We’ve given these people the authority to create money out of thin air. And through that device they control everything ... Why in the world does the American government borrow money from the banks when they have the ability to create it themselves without borrowing it and paying interest on it? Why? And nobody can answer that question. Not one politician ever raises that. Aaron Russo, interview Alex Jones
It is the growing custom to narrow control, concentrate power, disregard and disfranchise the public; and assuming that certain powers by divine right of money-raising or by sheer assumption, have the power to do as they think best without consulting the wisdom of mankind. William E B Du Bois
But in 2000 Iceland’s government began a broad policy of deregulation that would have disastrous consequences. Charles H Ferguson, Inside Job, 2010
In a five-year period these three tiny banks which had never operated outside of Iceland borrowed $120 billion – ten times the size of Iceland’s economy. The bankers showered money on themselves, each other and their friends. ibid.
When Iceland’s banks collapsed at the end of 2008 unemployment tripled in six months. ibid.
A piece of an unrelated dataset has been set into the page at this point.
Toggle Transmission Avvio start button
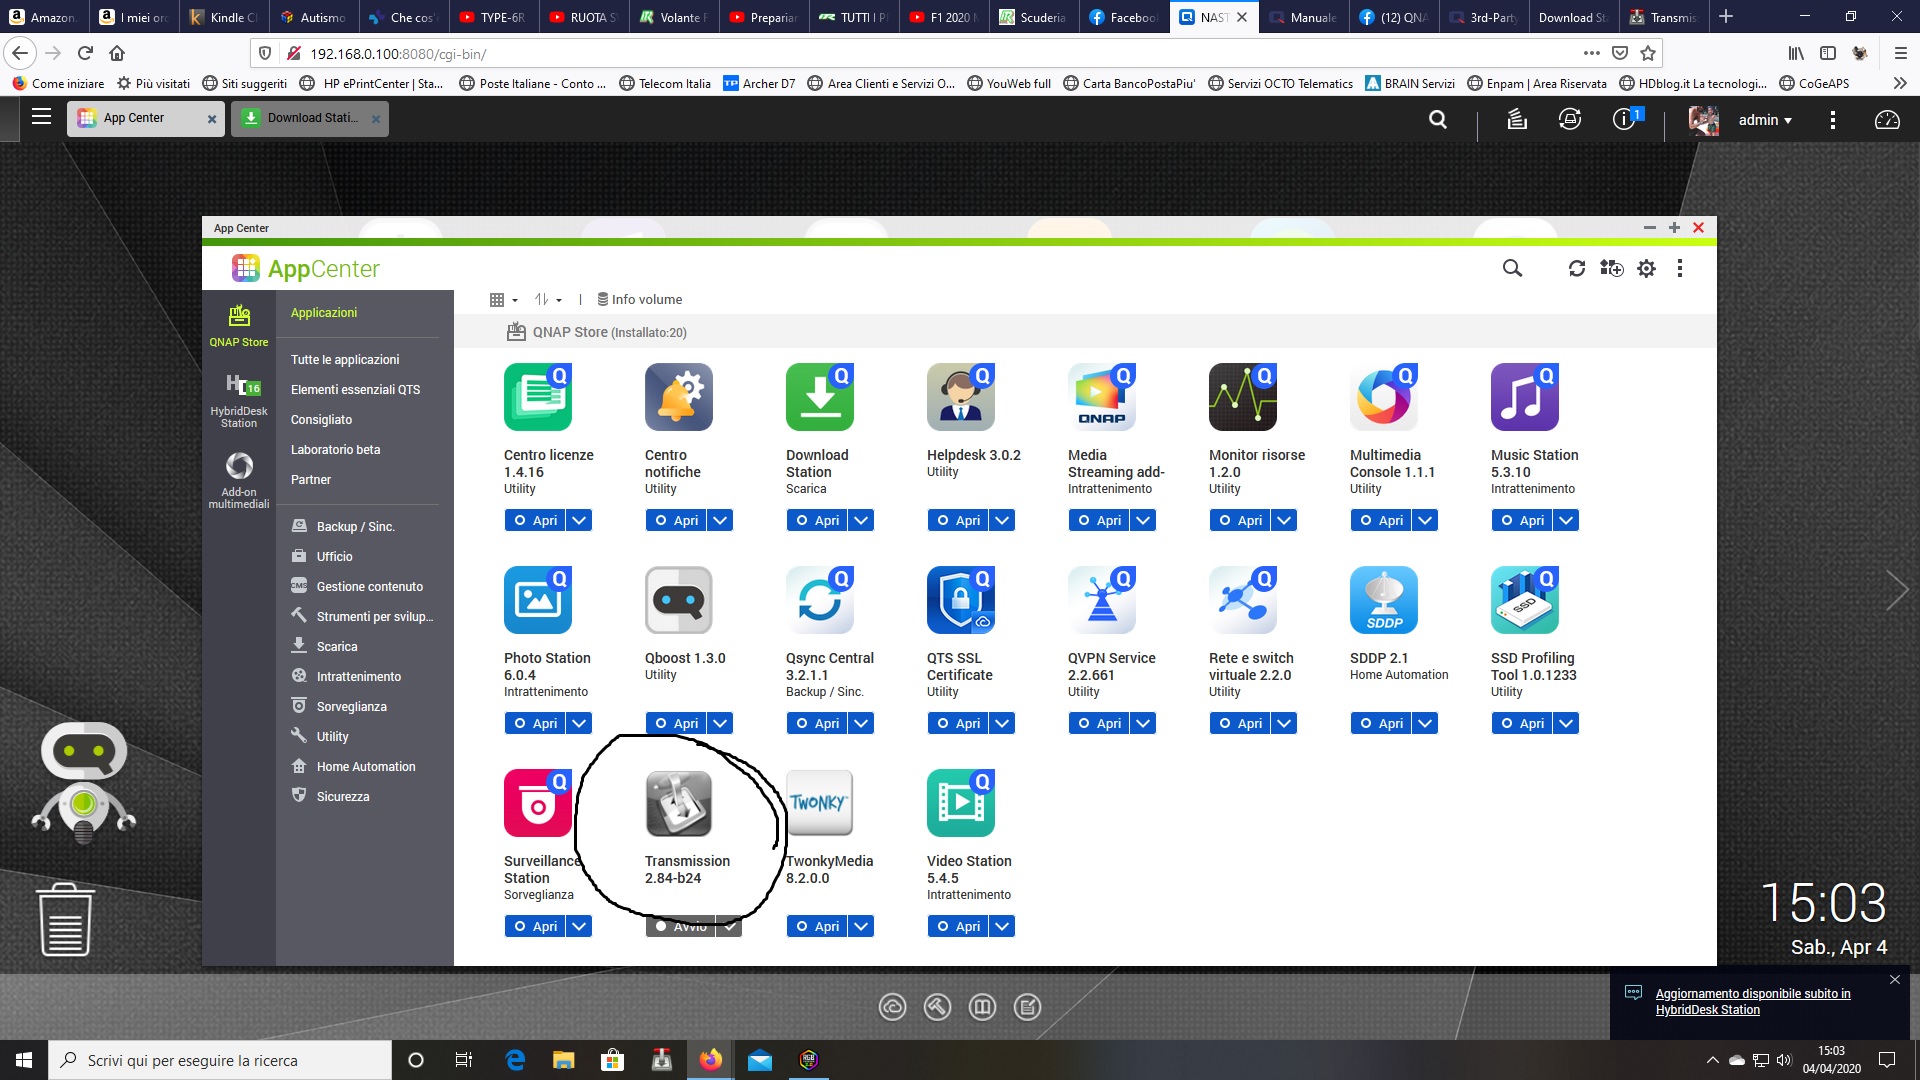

In September 2008 the bankruptcy of US Investment Bank Lehman Brothers and the collapse of the world’s largest insurance company AIG triggered a global financial crisis. The result was a global recession. ibid.
This crisis was not an accident. It was caused by an out-of-control industry. ibid.
In the 1980s the financial industry exploded; the investment banks went public giving them huge amounts of stockholder money. People on Wall Street started getting rich. ibid.
By the end of the decade hundreds of savings and loans companies had failed ... Thousands of Savings & Loans executives went to jail for looting their companies. One of the most extreme cases was Charles Keating. ibid.
By the late 1990s the financial sector had consolidated into a few gigantic firms; each of them so large their failure could threaten the whole financial sector. ibid.
In December 2002 ten investment banks settled the case for a total of $1.4 billion and promised to mend their ways. ibid.
Since deregulation began the world’s biggest financial firms have been caught laundering money, defrauding customers and cooking their books again and again and again. ibid.
Using derivatives, bankers could bet on virtually anything ... A fifty trillion unregulated market. ibid.
In the early 2000s there was a huge increase in the riskiest loans called subprimes. ibid.